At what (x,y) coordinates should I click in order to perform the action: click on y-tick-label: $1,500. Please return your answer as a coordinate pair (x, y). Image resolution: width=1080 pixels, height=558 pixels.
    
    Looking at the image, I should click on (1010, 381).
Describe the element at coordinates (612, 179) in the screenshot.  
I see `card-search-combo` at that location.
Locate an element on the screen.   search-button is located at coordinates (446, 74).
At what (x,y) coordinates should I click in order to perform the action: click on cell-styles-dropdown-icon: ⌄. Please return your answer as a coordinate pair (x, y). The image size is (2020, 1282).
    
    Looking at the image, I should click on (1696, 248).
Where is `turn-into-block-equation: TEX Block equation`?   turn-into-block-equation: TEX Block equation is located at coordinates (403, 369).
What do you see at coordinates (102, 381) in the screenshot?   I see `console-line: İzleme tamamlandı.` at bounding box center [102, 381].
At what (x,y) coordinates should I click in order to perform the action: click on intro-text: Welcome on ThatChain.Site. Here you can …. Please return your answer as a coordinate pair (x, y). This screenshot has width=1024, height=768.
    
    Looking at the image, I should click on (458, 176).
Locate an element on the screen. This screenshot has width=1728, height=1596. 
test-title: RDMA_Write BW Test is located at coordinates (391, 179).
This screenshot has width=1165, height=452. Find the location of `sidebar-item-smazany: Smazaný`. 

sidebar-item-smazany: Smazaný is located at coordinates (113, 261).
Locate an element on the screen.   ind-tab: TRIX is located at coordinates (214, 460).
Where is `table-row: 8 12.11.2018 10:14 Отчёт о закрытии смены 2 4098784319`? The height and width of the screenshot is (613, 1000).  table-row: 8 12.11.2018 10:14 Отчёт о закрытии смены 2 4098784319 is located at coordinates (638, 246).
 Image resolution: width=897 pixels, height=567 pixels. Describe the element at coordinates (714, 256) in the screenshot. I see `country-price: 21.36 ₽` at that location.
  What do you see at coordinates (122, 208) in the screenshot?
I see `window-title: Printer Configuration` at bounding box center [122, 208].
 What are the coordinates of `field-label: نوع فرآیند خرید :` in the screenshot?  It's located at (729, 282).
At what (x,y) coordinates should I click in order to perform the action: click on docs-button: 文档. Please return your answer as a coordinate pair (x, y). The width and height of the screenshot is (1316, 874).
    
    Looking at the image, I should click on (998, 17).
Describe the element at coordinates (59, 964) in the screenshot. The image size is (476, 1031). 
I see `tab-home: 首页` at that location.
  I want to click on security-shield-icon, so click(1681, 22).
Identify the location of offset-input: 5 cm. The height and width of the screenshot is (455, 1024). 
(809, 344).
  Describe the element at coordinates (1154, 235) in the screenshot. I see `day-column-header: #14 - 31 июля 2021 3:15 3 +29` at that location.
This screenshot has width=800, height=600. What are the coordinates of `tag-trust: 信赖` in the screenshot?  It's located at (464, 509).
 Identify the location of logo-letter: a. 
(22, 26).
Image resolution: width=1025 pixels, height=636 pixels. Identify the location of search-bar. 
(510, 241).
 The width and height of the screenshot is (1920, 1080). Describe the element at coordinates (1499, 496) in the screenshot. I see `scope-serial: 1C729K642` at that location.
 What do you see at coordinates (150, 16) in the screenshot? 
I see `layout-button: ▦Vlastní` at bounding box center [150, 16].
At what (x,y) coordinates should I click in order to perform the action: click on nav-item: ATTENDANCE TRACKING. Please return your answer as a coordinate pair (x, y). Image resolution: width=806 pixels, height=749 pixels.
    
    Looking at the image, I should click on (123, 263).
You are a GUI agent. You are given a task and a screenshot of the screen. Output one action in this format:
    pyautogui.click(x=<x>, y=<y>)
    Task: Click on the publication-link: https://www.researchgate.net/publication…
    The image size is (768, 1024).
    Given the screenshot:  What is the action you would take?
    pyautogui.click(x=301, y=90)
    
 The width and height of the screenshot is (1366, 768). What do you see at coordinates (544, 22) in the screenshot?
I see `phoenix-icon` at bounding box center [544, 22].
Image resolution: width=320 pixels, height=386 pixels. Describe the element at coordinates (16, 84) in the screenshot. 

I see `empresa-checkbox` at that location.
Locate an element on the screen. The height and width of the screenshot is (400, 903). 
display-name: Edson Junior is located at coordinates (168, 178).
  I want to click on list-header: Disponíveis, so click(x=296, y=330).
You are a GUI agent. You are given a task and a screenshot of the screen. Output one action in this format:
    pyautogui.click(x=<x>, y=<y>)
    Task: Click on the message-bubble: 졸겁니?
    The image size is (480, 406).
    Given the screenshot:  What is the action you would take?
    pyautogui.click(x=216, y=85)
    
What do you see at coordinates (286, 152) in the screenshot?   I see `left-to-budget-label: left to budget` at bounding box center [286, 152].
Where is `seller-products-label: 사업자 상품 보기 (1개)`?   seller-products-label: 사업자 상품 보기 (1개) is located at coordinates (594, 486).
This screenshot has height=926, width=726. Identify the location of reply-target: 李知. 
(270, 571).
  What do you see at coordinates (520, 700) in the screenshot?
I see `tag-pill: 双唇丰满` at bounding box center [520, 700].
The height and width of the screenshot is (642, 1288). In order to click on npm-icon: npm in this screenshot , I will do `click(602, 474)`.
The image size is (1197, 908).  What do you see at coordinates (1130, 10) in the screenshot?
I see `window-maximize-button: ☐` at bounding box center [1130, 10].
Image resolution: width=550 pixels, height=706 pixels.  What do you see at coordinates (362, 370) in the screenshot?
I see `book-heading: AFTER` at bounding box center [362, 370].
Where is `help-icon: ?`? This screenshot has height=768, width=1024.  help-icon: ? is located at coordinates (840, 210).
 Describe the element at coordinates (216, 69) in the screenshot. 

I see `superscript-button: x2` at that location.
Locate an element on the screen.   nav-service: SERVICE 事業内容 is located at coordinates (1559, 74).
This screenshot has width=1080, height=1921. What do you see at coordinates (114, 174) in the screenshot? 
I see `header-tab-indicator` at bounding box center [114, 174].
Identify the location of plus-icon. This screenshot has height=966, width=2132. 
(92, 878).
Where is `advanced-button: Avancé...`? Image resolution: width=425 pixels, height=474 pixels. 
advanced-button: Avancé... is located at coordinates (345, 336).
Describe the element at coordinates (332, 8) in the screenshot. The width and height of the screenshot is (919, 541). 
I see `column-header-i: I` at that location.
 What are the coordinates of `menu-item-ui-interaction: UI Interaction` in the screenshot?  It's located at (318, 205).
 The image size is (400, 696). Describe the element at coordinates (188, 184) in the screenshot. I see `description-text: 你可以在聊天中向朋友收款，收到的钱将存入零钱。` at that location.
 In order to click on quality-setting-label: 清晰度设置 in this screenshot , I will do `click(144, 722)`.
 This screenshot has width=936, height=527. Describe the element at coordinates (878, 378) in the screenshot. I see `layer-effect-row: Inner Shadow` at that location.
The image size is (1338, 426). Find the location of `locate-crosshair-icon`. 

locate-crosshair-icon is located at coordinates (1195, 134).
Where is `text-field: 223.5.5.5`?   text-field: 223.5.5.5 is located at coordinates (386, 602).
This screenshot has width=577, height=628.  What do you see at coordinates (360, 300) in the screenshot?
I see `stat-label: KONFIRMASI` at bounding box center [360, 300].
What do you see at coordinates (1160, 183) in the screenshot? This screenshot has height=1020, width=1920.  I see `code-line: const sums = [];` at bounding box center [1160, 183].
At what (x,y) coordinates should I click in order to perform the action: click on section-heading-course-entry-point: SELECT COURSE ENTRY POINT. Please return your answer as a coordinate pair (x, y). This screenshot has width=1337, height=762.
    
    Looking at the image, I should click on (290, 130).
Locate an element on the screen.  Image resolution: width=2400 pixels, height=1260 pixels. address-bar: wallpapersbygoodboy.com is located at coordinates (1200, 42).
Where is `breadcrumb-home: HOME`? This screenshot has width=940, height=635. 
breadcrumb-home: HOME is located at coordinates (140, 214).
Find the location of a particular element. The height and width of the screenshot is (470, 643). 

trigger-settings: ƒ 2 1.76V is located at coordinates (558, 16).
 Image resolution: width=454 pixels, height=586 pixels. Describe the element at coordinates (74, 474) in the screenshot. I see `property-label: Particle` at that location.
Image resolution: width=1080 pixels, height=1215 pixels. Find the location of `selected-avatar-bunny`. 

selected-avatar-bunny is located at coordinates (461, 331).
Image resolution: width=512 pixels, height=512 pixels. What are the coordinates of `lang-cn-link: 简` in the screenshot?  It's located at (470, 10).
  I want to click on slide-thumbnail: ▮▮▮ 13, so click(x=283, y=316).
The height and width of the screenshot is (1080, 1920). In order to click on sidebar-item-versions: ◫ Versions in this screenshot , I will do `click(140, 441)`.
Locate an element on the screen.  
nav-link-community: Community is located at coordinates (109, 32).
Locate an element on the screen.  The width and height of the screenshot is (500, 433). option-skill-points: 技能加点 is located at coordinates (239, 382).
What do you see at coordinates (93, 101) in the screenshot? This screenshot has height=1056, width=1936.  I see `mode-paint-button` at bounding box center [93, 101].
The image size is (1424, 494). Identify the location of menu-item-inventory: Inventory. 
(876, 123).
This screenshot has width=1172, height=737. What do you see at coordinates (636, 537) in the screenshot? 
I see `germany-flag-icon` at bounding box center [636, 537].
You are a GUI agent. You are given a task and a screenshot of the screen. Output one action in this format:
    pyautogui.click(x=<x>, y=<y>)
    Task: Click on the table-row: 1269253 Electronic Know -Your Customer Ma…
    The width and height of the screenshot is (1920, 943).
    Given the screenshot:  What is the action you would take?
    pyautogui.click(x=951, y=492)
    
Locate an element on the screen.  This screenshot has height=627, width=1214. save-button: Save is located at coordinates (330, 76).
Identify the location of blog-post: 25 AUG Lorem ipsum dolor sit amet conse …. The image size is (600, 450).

————————

- _Exercise details_:
Edit the part of the records that opens with the line containing "I want to click on slide-thumbnail: ▮▮▮" and closes with the line containing "(876, 123).", replacing "Identify" with "Find" and changing nothing else. Give back only those lines.

- _Response below_:
  I want to click on slide-thumbnail: ▮▮▮ 13, so click(x=283, y=316).
The height and width of the screenshot is (1080, 1920). In order to click on sidebar-item-versions: ◫ Versions in this screenshot , I will do `click(140, 441)`.
Locate an element on the screen.  
nav-link-community: Community is located at coordinates (109, 32).
Locate an element on the screen.  The width and height of the screenshot is (500, 433). option-skill-points: 技能加点 is located at coordinates (239, 382).
What do you see at coordinates (93, 101) in the screenshot? This screenshot has height=1056, width=1936.  I see `mode-paint-button` at bounding box center [93, 101].
The image size is (1424, 494). Find the location of menu-item-inventory: Inventory. 
(876, 123).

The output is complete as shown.